Dataset excerpts
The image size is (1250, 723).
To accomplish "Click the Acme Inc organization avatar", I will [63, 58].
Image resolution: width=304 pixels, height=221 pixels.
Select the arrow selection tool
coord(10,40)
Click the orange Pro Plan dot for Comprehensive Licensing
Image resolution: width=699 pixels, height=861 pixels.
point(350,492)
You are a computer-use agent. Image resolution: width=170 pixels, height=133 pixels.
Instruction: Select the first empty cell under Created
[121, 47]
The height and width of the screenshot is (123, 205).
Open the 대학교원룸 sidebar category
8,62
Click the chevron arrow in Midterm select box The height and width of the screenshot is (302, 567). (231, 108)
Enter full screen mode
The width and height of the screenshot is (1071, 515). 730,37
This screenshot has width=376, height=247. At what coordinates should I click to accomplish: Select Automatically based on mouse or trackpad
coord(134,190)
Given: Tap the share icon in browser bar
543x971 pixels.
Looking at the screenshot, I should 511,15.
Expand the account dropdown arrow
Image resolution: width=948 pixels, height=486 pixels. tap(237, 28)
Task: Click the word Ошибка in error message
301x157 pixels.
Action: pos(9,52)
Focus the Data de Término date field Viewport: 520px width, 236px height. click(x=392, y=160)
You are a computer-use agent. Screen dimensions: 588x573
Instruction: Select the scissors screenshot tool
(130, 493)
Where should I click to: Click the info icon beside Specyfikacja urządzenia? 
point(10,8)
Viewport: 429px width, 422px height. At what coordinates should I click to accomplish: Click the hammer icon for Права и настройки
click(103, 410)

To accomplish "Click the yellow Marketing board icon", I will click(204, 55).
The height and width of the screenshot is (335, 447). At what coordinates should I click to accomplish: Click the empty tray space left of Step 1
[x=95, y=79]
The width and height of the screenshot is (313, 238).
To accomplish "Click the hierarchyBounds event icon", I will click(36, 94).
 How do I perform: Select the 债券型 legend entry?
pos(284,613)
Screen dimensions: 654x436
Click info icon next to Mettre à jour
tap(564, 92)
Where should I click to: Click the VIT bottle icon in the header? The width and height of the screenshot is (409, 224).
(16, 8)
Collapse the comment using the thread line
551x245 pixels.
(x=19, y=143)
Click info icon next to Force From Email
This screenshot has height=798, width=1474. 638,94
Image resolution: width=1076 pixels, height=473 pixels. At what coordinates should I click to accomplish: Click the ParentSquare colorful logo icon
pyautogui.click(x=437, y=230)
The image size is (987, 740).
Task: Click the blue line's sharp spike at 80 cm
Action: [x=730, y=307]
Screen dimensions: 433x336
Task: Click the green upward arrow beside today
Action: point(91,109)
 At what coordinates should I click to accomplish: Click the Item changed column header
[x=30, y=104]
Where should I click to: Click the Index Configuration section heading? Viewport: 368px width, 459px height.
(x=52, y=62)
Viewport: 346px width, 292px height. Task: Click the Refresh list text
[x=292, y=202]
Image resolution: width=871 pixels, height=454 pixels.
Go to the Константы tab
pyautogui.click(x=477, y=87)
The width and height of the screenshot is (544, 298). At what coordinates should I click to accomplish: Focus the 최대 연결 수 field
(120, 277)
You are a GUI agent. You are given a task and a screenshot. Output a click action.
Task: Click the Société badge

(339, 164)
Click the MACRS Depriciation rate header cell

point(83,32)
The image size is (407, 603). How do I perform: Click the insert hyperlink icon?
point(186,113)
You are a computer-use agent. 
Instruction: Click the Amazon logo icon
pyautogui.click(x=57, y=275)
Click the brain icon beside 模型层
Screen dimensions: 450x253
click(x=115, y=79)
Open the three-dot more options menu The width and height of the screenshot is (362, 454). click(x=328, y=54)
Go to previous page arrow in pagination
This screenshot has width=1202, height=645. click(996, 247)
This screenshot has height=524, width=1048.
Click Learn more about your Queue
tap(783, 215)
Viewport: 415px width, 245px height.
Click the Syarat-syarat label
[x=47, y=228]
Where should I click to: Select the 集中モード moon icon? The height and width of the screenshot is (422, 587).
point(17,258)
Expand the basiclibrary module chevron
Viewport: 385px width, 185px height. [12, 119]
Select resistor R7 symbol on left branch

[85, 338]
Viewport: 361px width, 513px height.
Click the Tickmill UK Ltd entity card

— Directions —
Give back each entry above precisely as it was written.

— Response for this exercise —
The image size is (1250, 723).
To accomplish "Click the Acme Inc organization avatar", I will [63, 58].
Image resolution: width=304 pixels, height=221 pixels.
Select the arrow selection tool
coord(10,40)
Click the orange Pro Plan dot for Comprehensive Licensing
Image resolution: width=699 pixels, height=861 pixels.
point(350,492)
You are a computer-use agent. Image resolution: width=170 pixels, height=133 pixels.
Instruction: Select the first empty cell under Created
[121, 47]
The height and width of the screenshot is (123, 205).
Open the 대학교원룸 sidebar category
8,62
Click the chevron arrow in Midterm select box The height and width of the screenshot is (302, 567). (231, 108)
Enter full screen mode
The width and height of the screenshot is (1071, 515). 730,37
This screenshot has width=376, height=247. At what coordinates should I click to accomplish: Select Automatically based on mouse or trackpad
coord(134,190)
Given: Tap the share icon in browser bar
543x971 pixels.
Looking at the screenshot, I should 511,15.
Expand the account dropdown arrow
Image resolution: width=948 pixels, height=486 pixels. tap(237, 28)
Task: Click the word Ошибка in error message
301x157 pixels.
Action: pos(9,52)
Focus the Data de Término date field Viewport: 520px width, 236px height. click(x=392, y=160)
You are a computer-use agent. Screen dimensions: 588x573
Instruction: Select the scissors screenshot tool
(130, 493)
Where should I click to: Click the info icon beside Specyfikacja urządzenia? 
point(10,8)
Viewport: 429px width, 422px height. At what coordinates should I click to accomplish: Click the hammer icon for Права и настройки
click(103, 410)

To accomplish "Click the yellow Marketing board icon", I will click(204, 55).
The height and width of the screenshot is (335, 447). At what coordinates should I click to accomplish: Click the empty tray space left of Step 1
[x=95, y=79]
The width and height of the screenshot is (313, 238).
To accomplish "Click the hierarchyBounds event icon", I will click(36, 94).
 How do I perform: Select the 债券型 legend entry?
pos(284,613)
Screen dimensions: 654x436
Click info icon next to Mettre à jour
tap(564, 92)
Where should I click to: Click the VIT bottle icon in the header? The width and height of the screenshot is (409, 224).
(16, 8)
Collapse the comment using the thread line
551x245 pixels.
(x=19, y=143)
Click info icon next to Force From Email
This screenshot has height=798, width=1474. 638,94
Image resolution: width=1076 pixels, height=473 pixels. At what coordinates should I click to accomplish: Click the ParentSquare colorful logo icon
pyautogui.click(x=437, y=230)
The image size is (987, 740).
Task: Click the blue line's sharp spike at 80 cm
Action: [x=730, y=307]
Screen dimensions: 433x336
Task: Click the green upward arrow beside today
Action: point(91,109)
 At what coordinates should I click to accomplish: Click the Item changed column header
[x=30, y=104]
Where should I click to: Click the Index Configuration section heading? Viewport: 368px width, 459px height.
(x=52, y=62)
Viewport: 346px width, 292px height. Task: Click the Refresh list text
[x=292, y=202]
Image resolution: width=871 pixels, height=454 pixels.
Go to the Константы tab
pyautogui.click(x=477, y=87)
The width and height of the screenshot is (544, 298). At what coordinates should I click to accomplish: Focus the 최대 연결 수 field
(120, 277)
You are a GUI agent. You are given a task and a screenshot. Output a click action.
Task: Click the Société badge

(339, 164)
Click the MACRS Depriciation rate header cell

point(83,32)
The image size is (407, 603). How do I perform: Click the insert hyperlink icon?
point(186,113)
You are a computer-use agent. 
Instruction: Click the Amazon logo icon
pyautogui.click(x=57, y=275)
Click the brain icon beside 模型层
Screen dimensions: 450x253
click(x=115, y=79)
Open the three-dot more options menu The width and height of the screenshot is (362, 454). click(x=328, y=54)
Go to previous page arrow in pagination
This screenshot has width=1202, height=645. click(996, 247)
This screenshot has height=524, width=1048.
Click Learn more about your Queue
tap(783, 215)
Viewport: 415px width, 245px height.
Click the Syarat-syarat label
[x=47, y=228]
Where should I click to: Select the 集中モード moon icon? The height and width of the screenshot is (422, 587).
point(17,258)
Expand the basiclibrary module chevron
Viewport: 385px width, 185px height. [12, 119]
Select resistor R7 symbol on left branch

[85, 338]
Viewport: 361px width, 513px height.
Click the Tickmill UK Ltd entity card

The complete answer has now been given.